Prayer Can Be ... An Offering

Trinity figures II.

Kirk and I traveled to the Pacific Northwest for a wedding a little over three years ago, and before we flew back home, we had one full day to explore the area. So we trekked over to Whidbey Island, off the coast of northern Washington State, and spent the day there.

While we were exploring the island, we stopped the car overlooking the coast in one particular area, and Kirk got out of the car. When he got back in the car, he had a large, smooth, gray stone in his hand, which he handed to me.

This trip was happening just before I was going to begin a 3-month summer of solitude dedicated to the study of nonviolence. And this stone, we both knew, had something to do with that.

It was a prayer rock in some way.

When we got home from the trip, I placed the stone on top of a Trinity fixture, which you see pictured above, which sits in a corner of my desk.

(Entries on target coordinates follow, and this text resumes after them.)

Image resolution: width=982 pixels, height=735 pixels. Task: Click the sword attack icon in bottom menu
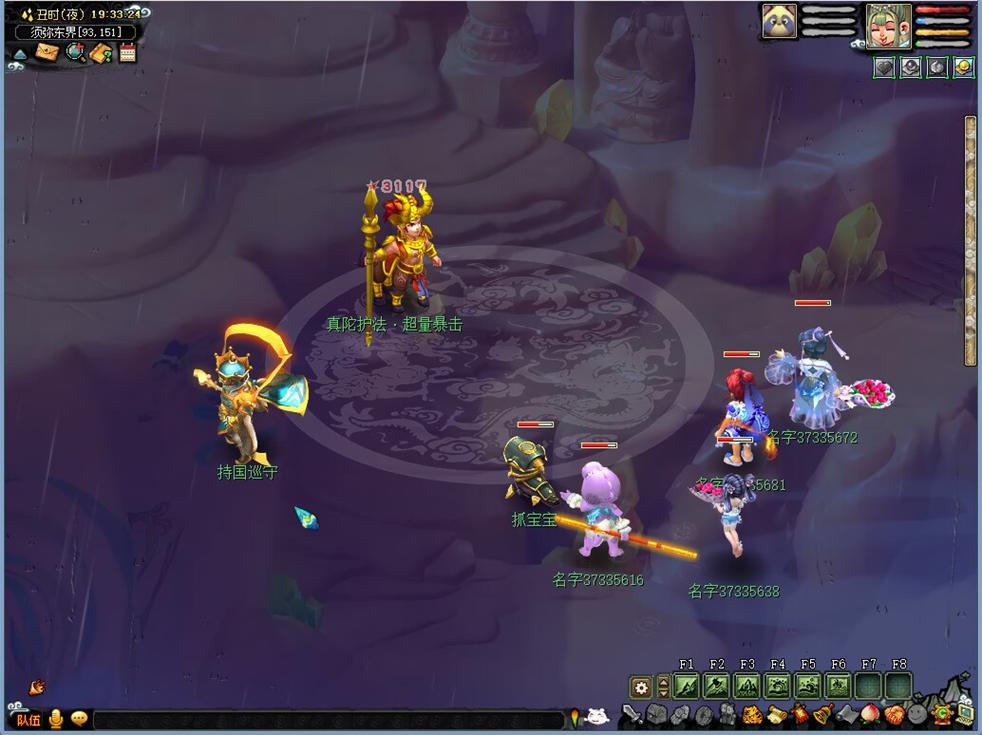click(x=631, y=715)
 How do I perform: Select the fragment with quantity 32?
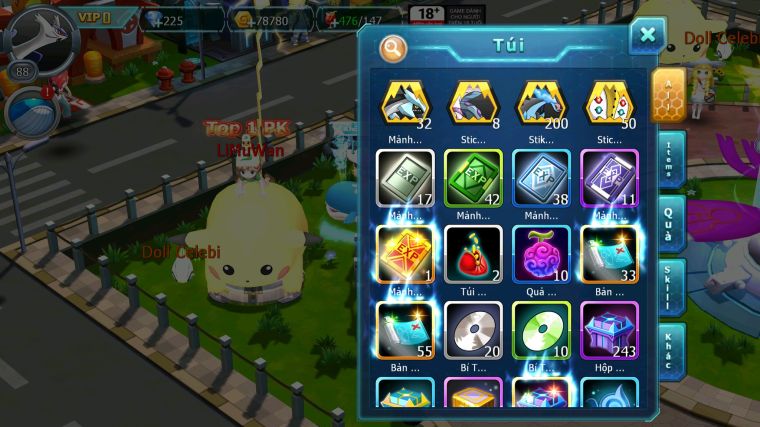tap(405, 104)
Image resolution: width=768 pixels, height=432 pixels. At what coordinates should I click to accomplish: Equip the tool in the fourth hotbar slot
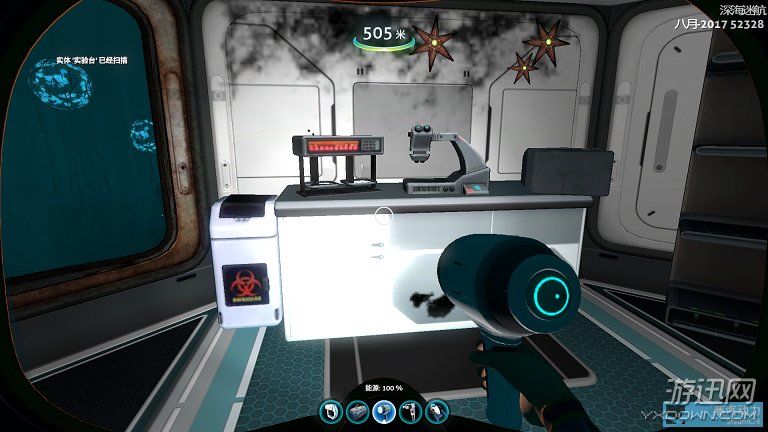(410, 411)
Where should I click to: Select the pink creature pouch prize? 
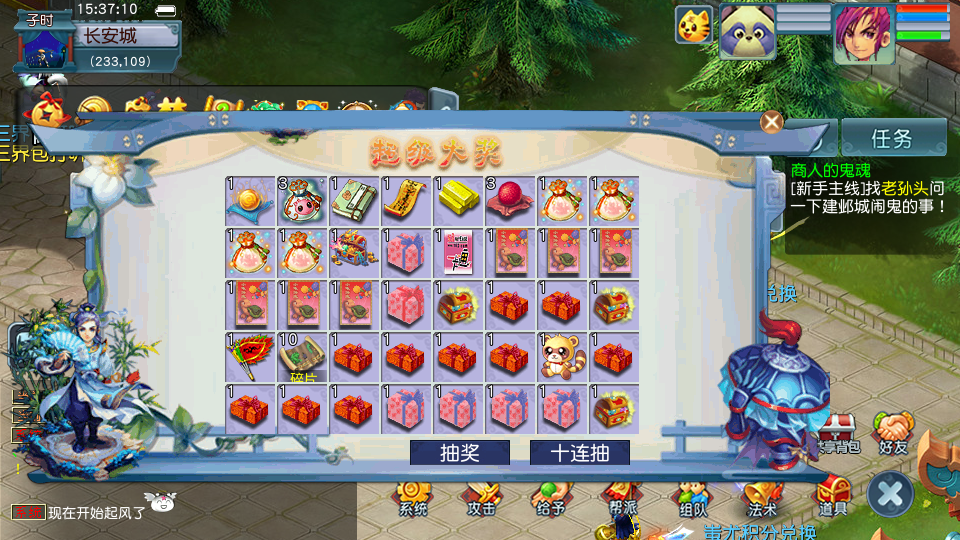tap(302, 201)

I placed the stone there and just sat there looking at it, letting it be a kind of offering to God.

It was the offering of the summer of solitude about to begin and whatever words might emerge from it. 

It was the offering of my trust in God for those three months and their result. 

It was an offering of acknowledging that my doing what I was about to do in those three months — and anything I did as a result of them — was simply a response to God’s invitation in my life in the first place. 

Objects can be offered up as prayer. 

Have you ever experienced something like this?